A second approach that contests the national security model is proposed by Johan Galtung, who matured from radical analyses of (under)development since the 1960s to groundbreaking peace studies during the 1990s. Based on the work of other researchers [especially the work of Robert Johansen of the Peace Studies Programme at Notre Dame (1975 – 1996)] over two decades, Galtung [1996] took the debate into new realms of understanding the requirements for peace when he proposed what has come to be called the human security model. This model, Reardon asserts, focuses on environmental security, basic needs, issues of dignity and identity, and finally, protection from harm.

The human security paradigm is designed to provide a more holistic comprehensive definition of security and protection from all forms of harm. These include indirect or structural, cultural, and direct or personal, and their respective antitheses, as postulated in Galtung's [1996] model.

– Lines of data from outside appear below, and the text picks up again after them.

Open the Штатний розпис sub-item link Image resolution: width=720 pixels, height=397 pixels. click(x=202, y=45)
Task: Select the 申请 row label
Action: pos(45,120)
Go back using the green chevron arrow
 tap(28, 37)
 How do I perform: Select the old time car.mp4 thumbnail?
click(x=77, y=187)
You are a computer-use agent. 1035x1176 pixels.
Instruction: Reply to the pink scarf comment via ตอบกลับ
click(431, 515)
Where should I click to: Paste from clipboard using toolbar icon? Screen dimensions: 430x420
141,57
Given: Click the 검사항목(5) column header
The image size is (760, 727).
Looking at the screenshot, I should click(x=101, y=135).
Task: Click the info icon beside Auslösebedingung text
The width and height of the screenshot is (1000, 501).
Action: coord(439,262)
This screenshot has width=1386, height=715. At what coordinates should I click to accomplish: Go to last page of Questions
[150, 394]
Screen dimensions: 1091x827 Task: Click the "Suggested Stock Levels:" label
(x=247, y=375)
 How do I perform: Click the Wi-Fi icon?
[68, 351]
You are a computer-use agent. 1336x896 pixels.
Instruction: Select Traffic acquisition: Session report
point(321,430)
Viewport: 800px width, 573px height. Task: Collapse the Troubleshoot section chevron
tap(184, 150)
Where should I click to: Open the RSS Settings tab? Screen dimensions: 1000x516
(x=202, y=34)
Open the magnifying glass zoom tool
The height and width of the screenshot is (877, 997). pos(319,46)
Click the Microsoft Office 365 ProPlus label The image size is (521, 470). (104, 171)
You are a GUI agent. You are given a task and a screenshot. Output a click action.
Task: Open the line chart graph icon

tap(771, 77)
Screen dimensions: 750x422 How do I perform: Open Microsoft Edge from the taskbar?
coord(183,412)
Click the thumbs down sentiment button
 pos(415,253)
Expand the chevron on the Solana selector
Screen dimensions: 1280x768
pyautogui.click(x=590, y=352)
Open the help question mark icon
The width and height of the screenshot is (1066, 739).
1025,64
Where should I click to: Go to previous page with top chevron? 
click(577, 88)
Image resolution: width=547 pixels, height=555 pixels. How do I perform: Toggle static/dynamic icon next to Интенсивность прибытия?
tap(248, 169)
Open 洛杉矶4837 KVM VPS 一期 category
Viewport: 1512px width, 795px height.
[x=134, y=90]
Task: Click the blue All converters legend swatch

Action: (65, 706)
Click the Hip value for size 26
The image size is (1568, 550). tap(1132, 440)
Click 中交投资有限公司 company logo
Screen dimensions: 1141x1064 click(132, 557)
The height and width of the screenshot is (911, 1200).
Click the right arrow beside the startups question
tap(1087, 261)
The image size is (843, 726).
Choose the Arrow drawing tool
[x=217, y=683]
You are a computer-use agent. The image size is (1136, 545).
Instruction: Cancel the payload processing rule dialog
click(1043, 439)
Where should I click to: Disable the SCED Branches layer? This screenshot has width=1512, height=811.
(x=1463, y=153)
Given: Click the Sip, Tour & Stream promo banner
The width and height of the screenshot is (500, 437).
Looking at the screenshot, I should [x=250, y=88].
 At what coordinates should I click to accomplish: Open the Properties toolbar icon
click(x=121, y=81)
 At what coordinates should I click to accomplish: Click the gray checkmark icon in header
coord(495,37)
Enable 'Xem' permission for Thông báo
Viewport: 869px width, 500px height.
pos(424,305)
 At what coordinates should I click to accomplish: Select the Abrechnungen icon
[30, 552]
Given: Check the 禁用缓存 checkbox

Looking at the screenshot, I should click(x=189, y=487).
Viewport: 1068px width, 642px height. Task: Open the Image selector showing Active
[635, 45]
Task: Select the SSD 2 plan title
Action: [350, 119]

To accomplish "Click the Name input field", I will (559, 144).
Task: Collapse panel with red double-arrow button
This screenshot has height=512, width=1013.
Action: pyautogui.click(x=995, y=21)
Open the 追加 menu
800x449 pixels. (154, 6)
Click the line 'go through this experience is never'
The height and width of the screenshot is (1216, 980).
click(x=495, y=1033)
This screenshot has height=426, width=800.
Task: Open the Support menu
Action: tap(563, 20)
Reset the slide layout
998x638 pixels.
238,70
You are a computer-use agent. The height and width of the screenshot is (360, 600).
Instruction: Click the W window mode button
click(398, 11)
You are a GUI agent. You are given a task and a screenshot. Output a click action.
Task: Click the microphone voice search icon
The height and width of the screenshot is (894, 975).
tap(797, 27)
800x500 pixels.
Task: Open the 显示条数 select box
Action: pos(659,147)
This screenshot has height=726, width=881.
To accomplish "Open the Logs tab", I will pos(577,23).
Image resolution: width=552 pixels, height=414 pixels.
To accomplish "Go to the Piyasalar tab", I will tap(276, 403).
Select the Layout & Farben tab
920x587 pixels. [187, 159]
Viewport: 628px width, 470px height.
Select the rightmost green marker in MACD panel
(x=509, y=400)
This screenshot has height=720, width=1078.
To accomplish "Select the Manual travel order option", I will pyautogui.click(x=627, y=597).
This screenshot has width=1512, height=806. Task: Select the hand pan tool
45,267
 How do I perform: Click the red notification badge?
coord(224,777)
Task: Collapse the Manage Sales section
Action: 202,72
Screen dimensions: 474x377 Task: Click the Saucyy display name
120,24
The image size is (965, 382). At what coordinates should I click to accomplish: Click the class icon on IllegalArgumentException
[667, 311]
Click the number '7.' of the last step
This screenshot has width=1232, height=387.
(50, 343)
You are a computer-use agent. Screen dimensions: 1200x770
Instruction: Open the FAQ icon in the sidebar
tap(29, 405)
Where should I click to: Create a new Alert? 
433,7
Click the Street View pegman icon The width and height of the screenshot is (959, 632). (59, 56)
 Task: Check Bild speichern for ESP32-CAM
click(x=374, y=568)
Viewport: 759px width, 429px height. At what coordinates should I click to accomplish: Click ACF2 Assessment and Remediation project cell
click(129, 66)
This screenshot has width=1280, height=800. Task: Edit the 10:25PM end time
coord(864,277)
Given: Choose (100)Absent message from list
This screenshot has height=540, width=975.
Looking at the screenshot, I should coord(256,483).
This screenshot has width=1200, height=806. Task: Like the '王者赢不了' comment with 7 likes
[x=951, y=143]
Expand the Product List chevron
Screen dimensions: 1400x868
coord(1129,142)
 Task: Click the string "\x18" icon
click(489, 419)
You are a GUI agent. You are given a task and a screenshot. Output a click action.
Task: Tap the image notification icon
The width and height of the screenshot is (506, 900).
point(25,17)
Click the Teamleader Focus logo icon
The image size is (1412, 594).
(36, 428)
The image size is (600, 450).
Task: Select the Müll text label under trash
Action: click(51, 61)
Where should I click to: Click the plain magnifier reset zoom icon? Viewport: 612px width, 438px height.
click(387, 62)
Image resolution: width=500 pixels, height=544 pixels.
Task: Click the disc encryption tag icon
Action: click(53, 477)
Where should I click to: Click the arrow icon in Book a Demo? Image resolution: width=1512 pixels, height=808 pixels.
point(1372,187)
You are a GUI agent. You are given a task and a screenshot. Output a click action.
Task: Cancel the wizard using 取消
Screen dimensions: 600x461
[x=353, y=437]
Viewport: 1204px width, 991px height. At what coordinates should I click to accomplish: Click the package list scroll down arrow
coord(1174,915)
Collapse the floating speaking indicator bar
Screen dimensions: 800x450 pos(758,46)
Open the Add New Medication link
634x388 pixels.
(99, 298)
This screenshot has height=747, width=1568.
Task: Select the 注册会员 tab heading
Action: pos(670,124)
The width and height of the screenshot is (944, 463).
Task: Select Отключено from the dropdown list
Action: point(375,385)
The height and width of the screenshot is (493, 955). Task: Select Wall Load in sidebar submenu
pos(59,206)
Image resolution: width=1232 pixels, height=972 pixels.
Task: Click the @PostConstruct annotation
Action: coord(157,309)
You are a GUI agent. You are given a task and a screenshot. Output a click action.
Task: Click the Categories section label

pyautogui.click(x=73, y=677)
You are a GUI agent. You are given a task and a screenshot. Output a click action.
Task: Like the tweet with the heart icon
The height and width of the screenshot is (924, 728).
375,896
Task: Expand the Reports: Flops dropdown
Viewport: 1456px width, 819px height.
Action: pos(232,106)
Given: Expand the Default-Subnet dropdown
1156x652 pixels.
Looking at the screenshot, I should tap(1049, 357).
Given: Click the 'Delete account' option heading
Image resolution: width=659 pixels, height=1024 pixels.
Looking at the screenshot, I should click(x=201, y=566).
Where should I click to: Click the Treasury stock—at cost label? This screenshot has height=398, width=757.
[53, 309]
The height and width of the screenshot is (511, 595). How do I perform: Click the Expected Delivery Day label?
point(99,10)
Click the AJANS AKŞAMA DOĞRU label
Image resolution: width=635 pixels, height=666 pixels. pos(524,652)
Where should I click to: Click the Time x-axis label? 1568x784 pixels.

Structural violence (with its antithesis structural peace) refers to, for example, discrimination based on class, race or gender, violence embedded in the very structure of society. Personal or direct violence implies a direct verbal or physical attack of one person on another. Cultural violence `serves to legitimise direct and structural violence' [Galtung, 1996:31].

Illustration 1

While violence against women is direct and personal (e.g. a man assaults a woman) it also embodies structural sexism and gynecide, as well as cultural legitimisation which seeks its continuous replication. A subtle example of structural violence in this instance would be victim blaming which is institutionalised in law and legal practice. More pronounced forms include common practices which are sometimes codified in law, such as female genital mutilation, forced child brides, and femicide/infanticide. In relation to cultural violence, this is evident for example when survivors internalise their personal and systemic brutalisation. This relates to the sexist attitudes that keep women's opportunities limited.

The antithesis of violence, of course, is peace , and the three forms of violence outlined above would also have corresponding forms of peace. If one eliminates physical assault (including physical forms of gender-based violence) one will experience personal/direct peace. If one eliminates structural violence (including sexism, racism and homophobia) and transform institutions appropriately, one will experience structural peace. And if one eradicates cultural violence (including ways of thinking and being) one will experience cultural peace.

Thus it appears that none of these forms of violence, and their respective antitheses, are entirely isolated from the other. For example, one cannot eliminate gender-based violence without transforming institutions, as well as ways of thinking and being. And if one changes cultures of violence into cultures of balance and harmony in line with a partnership model, one will necessarily eliminate gender-based violence since there will no longer be polar opposites, distrust and devaluation of Others.

The human security paradigm attempts to address critical questions about who is secure, and who not, and whose interests are served. Reactively, human security would include the absence of physical violence, or negative peace. But proactively, human security involves establishing mechanisms (policies and structures) that will ensure that individuals and communities enjoy personal, structural and cultural security, in other words positive peace.

A question that could be asked is: how is security constructed, and how does it exclude women and other marginalized groups (e.g. indigenous peoples)?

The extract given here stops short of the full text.